Aún no había nubes en el cielo, pero la atmósfera era pesada y demasiado calurosa para esa época del año. El sol subía velado por una bruma, perseguido palmo a palmo por una creciente oscuridad, como si un huracán se levantara en el este. Y a lo lejos, en el Noroeste, otra oscuridad parecía cernirse sobre las últimas estribaciones de las Montañas Nubladas, una sombra que descendía arrastrándose desde el Valle del Mago.

Gandalf retrocedió hasta donde Legolas cabalgaba al lado de Éomer.

—Tú que tienes los ojos penetrantes de tu hermosa raza, Legolas —dijo—, capaces de distinguir a una legua un gorrión de un jilguero: dime, ¿ves algo allá a lo lejos, en el camino a Isengard?

—Muchas millas nos separan —dijo Legolas, y miró llevándose la larga mano a la frente y protegiéndose los ojos de la luz—. Veo una oscuridad. Dentro hay formas que se mueven, grandes formas lejanas a la orilla del río, pero qué son no lo puedo decir. No es una bruma ni una nube lo que me impide ver: es una sombra que algún poder extiende sobre la tierra para velarla, y que avanza lentamente a lo largo del río. Es como si el crepúsculo descendiera de las colinas bajo una arboleda interminable.

—Y la tempestad de Mordor nos viene pisando los talones —dijo Gandalf—. La noche será siniestra.

En la jornada del segundo día, el aire parecía más pesado aún. Por la tarde, las nubes oscuras los alcanzaron: un palio sombrío de grandes bordes ondulantes y estrías de luz enceguecedora. El sol se ocultó, rojo sangre en una espesa bruma gris. Un fuego tocó las puntas de las lanzas cuando los últimos rayos iluminaron las pendientes escarpadas del Thrihyrne, ya muy cerca, en el brazo septentrional de las Montañas Blancas: tres picos dentados que miraban al poniente. A los últimos resplandores purpúreos, los hombres de la vanguardia divisaron un punto negro, un jinete que avanzaba hacia ellos. Se detuvieron a esperarlo.

El hombre llegó, exhausto, con el yelmo abollado y el escudo hendido. Se apeó del caballo y allí se quedó, silencioso y jadeante.

—¿Está aquí Éomer? —preguntó al cabo de un rato—. Habéis llegado al fin, pero demasiado tarde y con fuerzas escasas. La suerte nos ha sido adversa después de la muerte de Théodred. Ayer, en la otra margen del Isen, sufrimos una derrota; muchos hombres perecieron al cruzar el río. Luego, al amparo de la noche, otras fuerzas atravesaron el río y atacaron el campamento. Toda Isengard ha de estar vacía; y Saruman armó a los montañeses y pastores salvajes de las Tierras Brunas de más allá de los ríos, y los lanzó contra nosotros.
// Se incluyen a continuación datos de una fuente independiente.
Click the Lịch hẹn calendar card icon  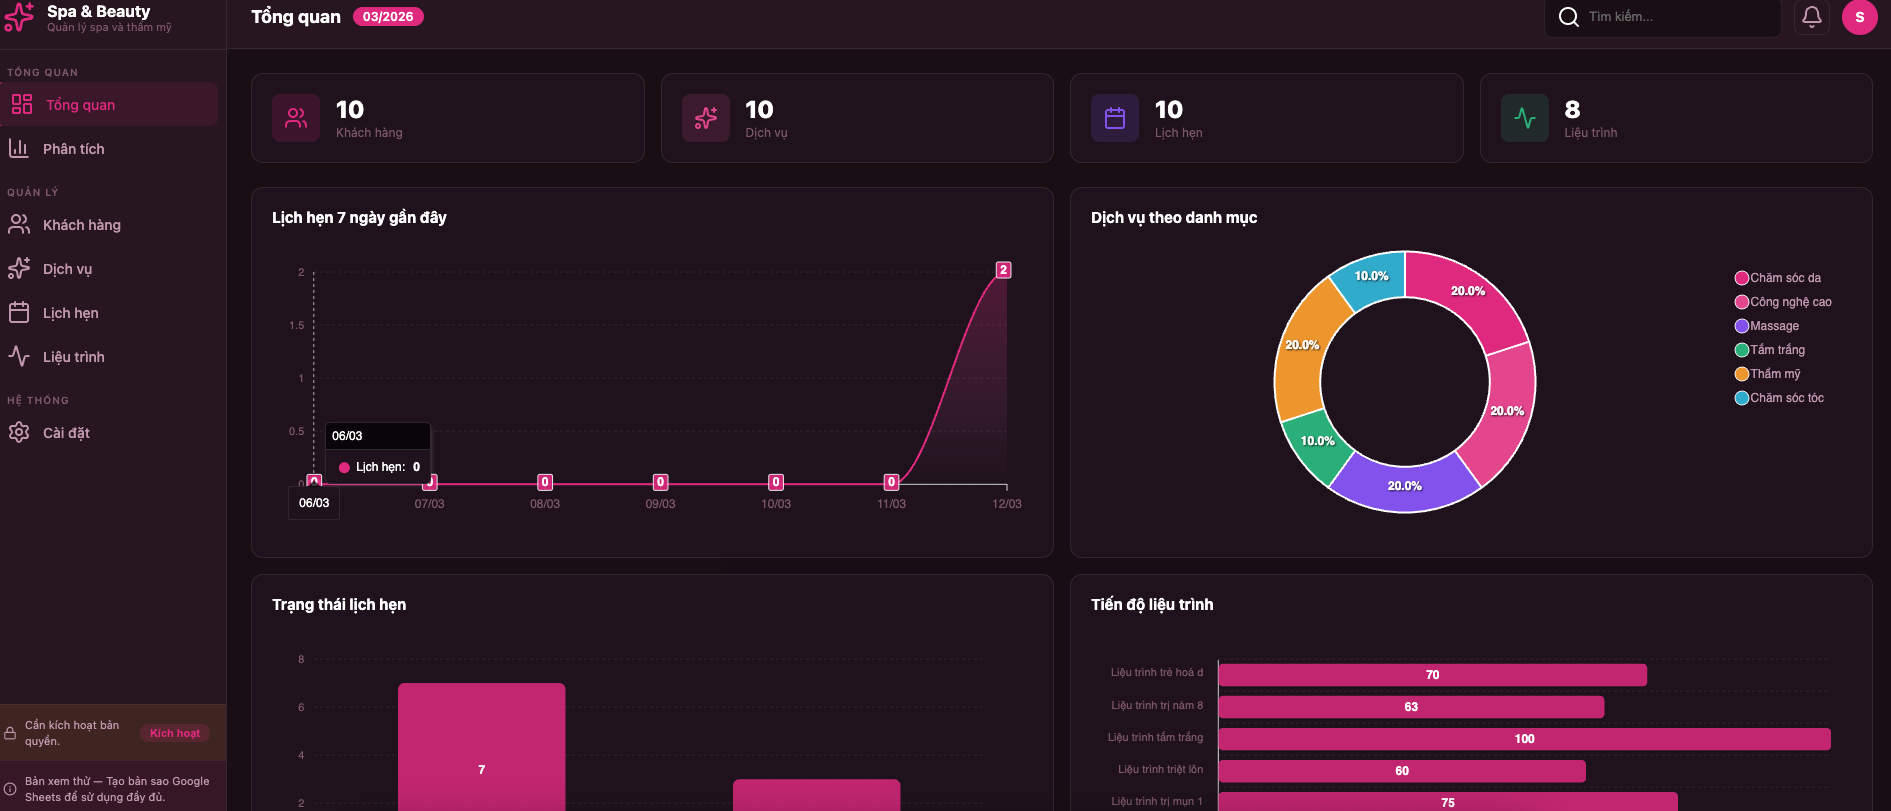click(x=1114, y=118)
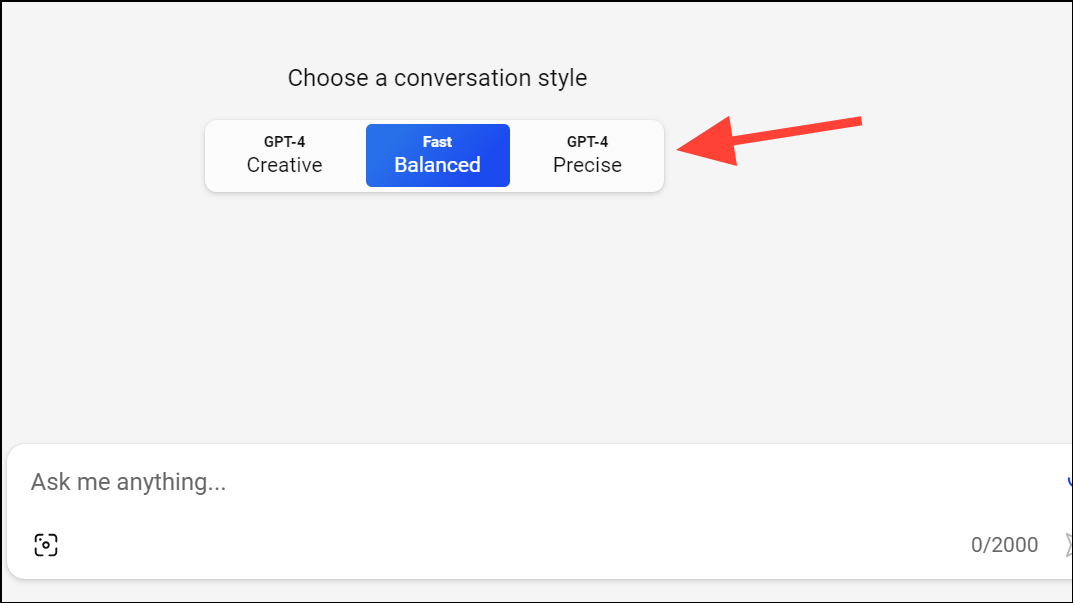Screen dimensions: 1073x603
Task: Click the GPT-4 label above Creative
Action: coord(285,142)
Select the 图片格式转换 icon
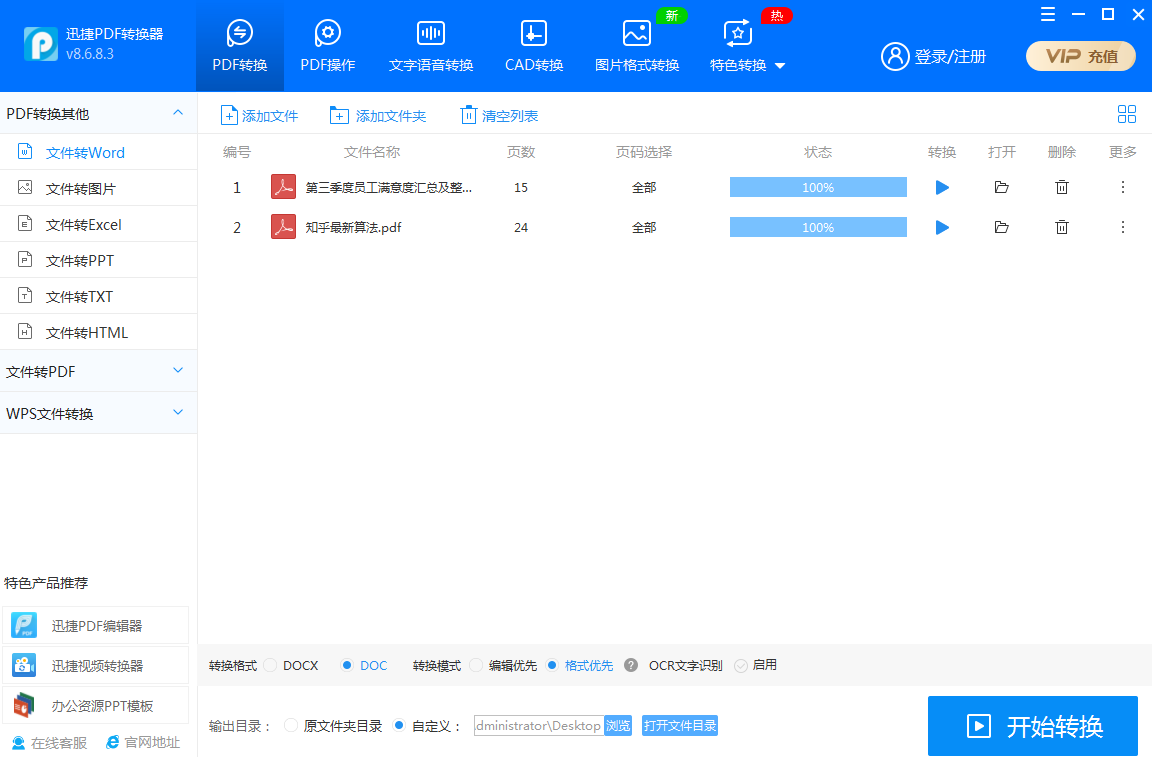The height and width of the screenshot is (757, 1152). [x=637, y=34]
Nos dominaron. El muro de protección ha caído. Erkenbrand del Folde Oeste se ha replegado con todos los hombres que pudo reunir en la fortaleza del Abismo de Helm. Los demás se han dispersado.

”¿Dónde está Éomer? Decidle que no queda ninguna esperanza. Que mejor sería regresar a Edoras antes que lleguen los lobos de Isengard.

Théoden había permanecido en silencio, oculto detrás de los guardias; ahora adelantó el caballo.

—¡Ven, acércate, Ceorl! —dijo—. Aquí estoy yo. La última hueste de los Eorlingas se ha puesto en camino. No volverá a Edoras sin presentar batalla.

Una expresión de alegría y sorpresa iluminó el rostro del hombre. Se irguió y luego se arrodilló a los pies del rey ofreciéndole la espada mellada.

—¡Ordenad, mi Señor! —exclamó—. ¡Y perdonadme! Creía que...

—Creías que me había quedado en Meduseld, agobiado como un árbol viejo bajo la nieve de los inviernos. Así me vieron tus ojos cuando partiste para la guerra. Pero un viento del oeste ha sacudido las ramas —dijo Théoden—. ¡Dadle a este hombre otro caballo! ¡Volemos a auxiliar a Erkenbrand!